谢迹澜听完之后同样感到十分诧异,然而更让他觉得迷惑的是景逸看向自己的那道目光。
他强忍着心头的不适,望向景泽,在确认了沈渝州所说的朋友正是他们正在寻找的目标之后。
沈渝州点头表示明白,心中却暗自思忖:这位蒙着白布的人,一开始自己还误以为他是个盲人,现在看来不过是不能见光罢了。
谢迹澜随后宣称:“我虽然并不知晓神父的具体身份,但我可以带你们去见我的师父。”
尽管心中满是疑惑,但沈渝州等人当下也确实没有其他更好的办法可选。他看向景泽,见他点头同意后,便向谢迹澜表示感谢,全然忽略了旁边的景逸。

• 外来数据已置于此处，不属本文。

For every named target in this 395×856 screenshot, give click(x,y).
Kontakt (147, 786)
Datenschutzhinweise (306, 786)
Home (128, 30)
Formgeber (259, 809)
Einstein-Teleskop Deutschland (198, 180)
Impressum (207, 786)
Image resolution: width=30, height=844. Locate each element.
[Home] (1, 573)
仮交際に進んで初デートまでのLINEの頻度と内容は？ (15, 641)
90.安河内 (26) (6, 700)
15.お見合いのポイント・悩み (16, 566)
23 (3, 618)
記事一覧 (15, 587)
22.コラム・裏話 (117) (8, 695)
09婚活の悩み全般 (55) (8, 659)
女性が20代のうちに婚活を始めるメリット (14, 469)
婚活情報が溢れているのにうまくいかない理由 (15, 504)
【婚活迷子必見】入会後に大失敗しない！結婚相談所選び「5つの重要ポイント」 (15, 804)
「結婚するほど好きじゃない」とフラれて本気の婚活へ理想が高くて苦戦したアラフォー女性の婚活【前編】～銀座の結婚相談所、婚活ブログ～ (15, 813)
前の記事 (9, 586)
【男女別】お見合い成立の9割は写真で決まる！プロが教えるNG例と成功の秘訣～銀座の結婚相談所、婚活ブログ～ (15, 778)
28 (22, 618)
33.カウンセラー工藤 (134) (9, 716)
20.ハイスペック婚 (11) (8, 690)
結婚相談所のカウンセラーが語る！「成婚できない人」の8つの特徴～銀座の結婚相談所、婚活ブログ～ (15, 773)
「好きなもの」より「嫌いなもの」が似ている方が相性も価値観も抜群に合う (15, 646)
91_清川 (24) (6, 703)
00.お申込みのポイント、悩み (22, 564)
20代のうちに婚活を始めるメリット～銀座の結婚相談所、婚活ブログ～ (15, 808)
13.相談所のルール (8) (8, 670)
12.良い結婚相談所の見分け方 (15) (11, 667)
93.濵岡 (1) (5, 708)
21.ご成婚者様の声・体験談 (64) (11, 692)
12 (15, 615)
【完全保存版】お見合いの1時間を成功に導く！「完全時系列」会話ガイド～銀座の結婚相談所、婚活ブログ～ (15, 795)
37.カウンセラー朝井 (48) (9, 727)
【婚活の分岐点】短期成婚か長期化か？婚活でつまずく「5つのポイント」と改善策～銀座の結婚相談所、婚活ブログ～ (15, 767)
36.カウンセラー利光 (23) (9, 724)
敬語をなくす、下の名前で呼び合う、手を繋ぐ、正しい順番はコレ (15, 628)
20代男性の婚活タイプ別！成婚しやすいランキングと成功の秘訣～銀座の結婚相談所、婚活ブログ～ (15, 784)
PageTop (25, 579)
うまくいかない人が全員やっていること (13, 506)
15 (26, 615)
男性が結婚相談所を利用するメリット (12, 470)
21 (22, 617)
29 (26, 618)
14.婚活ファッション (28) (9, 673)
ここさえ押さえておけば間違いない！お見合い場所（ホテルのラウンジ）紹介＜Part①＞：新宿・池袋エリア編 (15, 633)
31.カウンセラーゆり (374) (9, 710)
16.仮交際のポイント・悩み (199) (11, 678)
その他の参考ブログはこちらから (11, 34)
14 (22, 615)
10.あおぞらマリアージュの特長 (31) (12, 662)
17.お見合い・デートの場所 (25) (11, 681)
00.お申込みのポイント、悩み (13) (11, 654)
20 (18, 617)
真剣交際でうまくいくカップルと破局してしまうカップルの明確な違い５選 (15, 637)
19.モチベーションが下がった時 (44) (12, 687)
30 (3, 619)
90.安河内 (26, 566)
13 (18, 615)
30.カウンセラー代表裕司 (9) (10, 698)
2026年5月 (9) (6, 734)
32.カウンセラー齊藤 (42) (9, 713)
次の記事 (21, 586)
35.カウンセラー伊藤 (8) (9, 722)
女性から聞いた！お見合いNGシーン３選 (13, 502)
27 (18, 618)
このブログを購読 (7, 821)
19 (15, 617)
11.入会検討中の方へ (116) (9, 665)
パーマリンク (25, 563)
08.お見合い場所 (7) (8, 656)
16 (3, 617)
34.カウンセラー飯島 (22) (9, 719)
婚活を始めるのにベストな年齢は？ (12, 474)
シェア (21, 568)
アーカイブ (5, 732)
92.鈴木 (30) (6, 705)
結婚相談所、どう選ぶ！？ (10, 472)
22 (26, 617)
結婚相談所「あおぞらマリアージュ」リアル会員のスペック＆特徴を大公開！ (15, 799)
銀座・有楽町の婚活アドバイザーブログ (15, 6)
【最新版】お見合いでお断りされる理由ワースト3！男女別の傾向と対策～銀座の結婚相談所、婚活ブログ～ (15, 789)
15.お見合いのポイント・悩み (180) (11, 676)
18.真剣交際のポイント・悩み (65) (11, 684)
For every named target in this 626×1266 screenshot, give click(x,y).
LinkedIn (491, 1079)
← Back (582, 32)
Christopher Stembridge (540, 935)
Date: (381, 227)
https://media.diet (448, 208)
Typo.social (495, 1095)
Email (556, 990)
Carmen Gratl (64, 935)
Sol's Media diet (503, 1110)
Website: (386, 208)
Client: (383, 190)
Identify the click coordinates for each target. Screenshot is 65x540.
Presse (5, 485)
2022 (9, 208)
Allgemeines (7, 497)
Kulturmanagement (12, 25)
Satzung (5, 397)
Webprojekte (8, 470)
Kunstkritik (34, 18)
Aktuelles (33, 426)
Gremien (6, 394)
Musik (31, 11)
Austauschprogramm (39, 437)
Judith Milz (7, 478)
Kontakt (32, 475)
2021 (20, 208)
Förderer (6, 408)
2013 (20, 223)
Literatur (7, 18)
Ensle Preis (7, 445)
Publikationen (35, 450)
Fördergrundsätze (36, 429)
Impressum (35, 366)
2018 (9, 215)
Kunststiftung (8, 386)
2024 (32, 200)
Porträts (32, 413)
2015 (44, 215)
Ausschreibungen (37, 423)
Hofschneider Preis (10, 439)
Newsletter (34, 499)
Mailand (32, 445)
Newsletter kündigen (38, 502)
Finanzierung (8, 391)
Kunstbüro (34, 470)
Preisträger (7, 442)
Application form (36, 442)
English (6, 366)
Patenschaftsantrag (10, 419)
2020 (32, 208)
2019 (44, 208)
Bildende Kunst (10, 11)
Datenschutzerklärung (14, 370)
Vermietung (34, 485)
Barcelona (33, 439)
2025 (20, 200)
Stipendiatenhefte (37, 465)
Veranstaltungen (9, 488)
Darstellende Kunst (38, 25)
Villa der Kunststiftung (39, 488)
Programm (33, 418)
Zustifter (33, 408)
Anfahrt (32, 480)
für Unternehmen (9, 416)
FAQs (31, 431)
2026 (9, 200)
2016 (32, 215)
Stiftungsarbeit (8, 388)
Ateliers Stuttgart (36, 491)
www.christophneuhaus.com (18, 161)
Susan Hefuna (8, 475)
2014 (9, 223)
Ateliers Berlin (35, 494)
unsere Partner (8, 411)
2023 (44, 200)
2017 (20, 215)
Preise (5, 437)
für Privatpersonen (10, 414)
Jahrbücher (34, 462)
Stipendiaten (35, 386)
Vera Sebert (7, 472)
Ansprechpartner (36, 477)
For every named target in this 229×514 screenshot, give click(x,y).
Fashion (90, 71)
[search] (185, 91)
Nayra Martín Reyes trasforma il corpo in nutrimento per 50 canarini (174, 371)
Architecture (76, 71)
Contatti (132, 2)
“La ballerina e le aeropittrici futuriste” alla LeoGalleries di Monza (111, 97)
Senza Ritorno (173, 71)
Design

他们跟随着谢迹澜一路前行,起初并未察觉有任何不妥之处。然而,当他们开始踏上山路时,景逸终于忍不住开口问道:“你这是要带我们去往何处?”
谢迹澜指着山顶那间静谧的屋顶回应道:“我师父不喜喧嚣,故而居住在此处。倘若你觉得累了,可以停下来歇息片刻。”
在那连绵起伏的山峦之间,景逸的脸上流露出不满之色,他咬字清晰地说道:“多谢你费心了,我当真不累。”
沈渝州瞥了一眼景泽,关切地询问道:“你累不累?我背你上山。”然而,景泽轻轻摇头,婉拒了他的好意。
他们终于抵达了山顶,眼前出现了一间小屋。这屋子的周围生长着各式各样的药草,空气中弥漫着淡淡的药香。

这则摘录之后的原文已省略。